TASK DESCRIPTION:
Your answer must be the full set of records, repeated exactly.

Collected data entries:
● ● ● ● ●
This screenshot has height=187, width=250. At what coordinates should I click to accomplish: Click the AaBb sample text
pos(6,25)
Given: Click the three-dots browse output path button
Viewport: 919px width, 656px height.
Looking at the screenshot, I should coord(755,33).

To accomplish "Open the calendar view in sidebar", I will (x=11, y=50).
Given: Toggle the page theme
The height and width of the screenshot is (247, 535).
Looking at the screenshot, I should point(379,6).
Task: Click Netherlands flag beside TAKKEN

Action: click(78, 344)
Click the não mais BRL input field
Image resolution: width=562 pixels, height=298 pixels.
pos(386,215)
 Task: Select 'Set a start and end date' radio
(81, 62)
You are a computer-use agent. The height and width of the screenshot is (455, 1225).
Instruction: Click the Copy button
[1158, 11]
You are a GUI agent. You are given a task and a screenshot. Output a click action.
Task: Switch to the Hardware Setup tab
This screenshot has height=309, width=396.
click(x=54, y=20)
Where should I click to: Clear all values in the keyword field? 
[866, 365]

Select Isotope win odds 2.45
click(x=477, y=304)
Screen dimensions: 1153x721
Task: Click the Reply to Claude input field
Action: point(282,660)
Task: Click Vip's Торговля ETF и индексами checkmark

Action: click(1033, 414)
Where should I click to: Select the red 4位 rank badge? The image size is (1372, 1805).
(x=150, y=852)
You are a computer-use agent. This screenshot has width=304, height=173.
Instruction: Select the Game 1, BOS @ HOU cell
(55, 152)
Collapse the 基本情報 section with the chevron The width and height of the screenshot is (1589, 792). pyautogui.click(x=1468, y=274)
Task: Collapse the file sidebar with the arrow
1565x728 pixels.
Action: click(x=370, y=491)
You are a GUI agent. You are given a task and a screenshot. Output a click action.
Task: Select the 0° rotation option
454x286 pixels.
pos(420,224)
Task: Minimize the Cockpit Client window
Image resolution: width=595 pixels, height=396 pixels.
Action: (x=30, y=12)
● ● ● ● ●
RESPONSE TO THE TASK:
This screenshot has height=187, width=250. At what coordinates should I click to accomplish: Click the AaBb sample text
pos(6,25)
Given: Click the three-dots browse output path button
Viewport: 919px width, 656px height.
Looking at the screenshot, I should coord(755,33).

To accomplish "Open the calendar view in sidebar", I will (x=11, y=50).
Given: Toggle the page theme
The height and width of the screenshot is (247, 535).
Looking at the screenshot, I should point(379,6).
Task: Click Netherlands flag beside TAKKEN

Action: click(78, 344)
Click the não mais BRL input field
Image resolution: width=562 pixels, height=298 pixels.
pos(386,215)
 Task: Select 'Set a start and end date' radio
(81, 62)
You are a computer-use agent. The height and width of the screenshot is (455, 1225).
Instruction: Click the Copy button
[1158, 11]
You are a GUI agent. You are given a task and a screenshot. Output a click action.
Task: Switch to the Hardware Setup tab
This screenshot has height=309, width=396.
click(x=54, y=20)
Where should I click to: Clear all values in the keyword field? 
[866, 365]

Select Isotope win odds 2.45
click(x=477, y=304)
Screen dimensions: 1153x721
Task: Click the Reply to Claude input field
Action: point(282,660)
Task: Click Vip's Торговля ETF и индексами checkmark

Action: click(1033, 414)
Where should I click to: Select the red 4位 rank badge? The image size is (1372, 1805).
(x=150, y=852)
You are a computer-use agent. This screenshot has width=304, height=173.
Instruction: Select the Game 1, BOS @ HOU cell
(55, 152)
Collapse the 基本情報 section with the chevron The width and height of the screenshot is (1589, 792). pyautogui.click(x=1468, y=274)
Task: Collapse the file sidebar with the arrow
1565x728 pixels.
Action: click(x=370, y=491)
You are a GUI agent. You are given a task and a screenshot. Output a click action.
Task: Select the 0° rotation option
454x286 pixels.
pos(420,224)
Task: Minimize the Cockpit Client window
Image resolution: width=595 pixels, height=396 pixels.
Action: (x=30, y=12)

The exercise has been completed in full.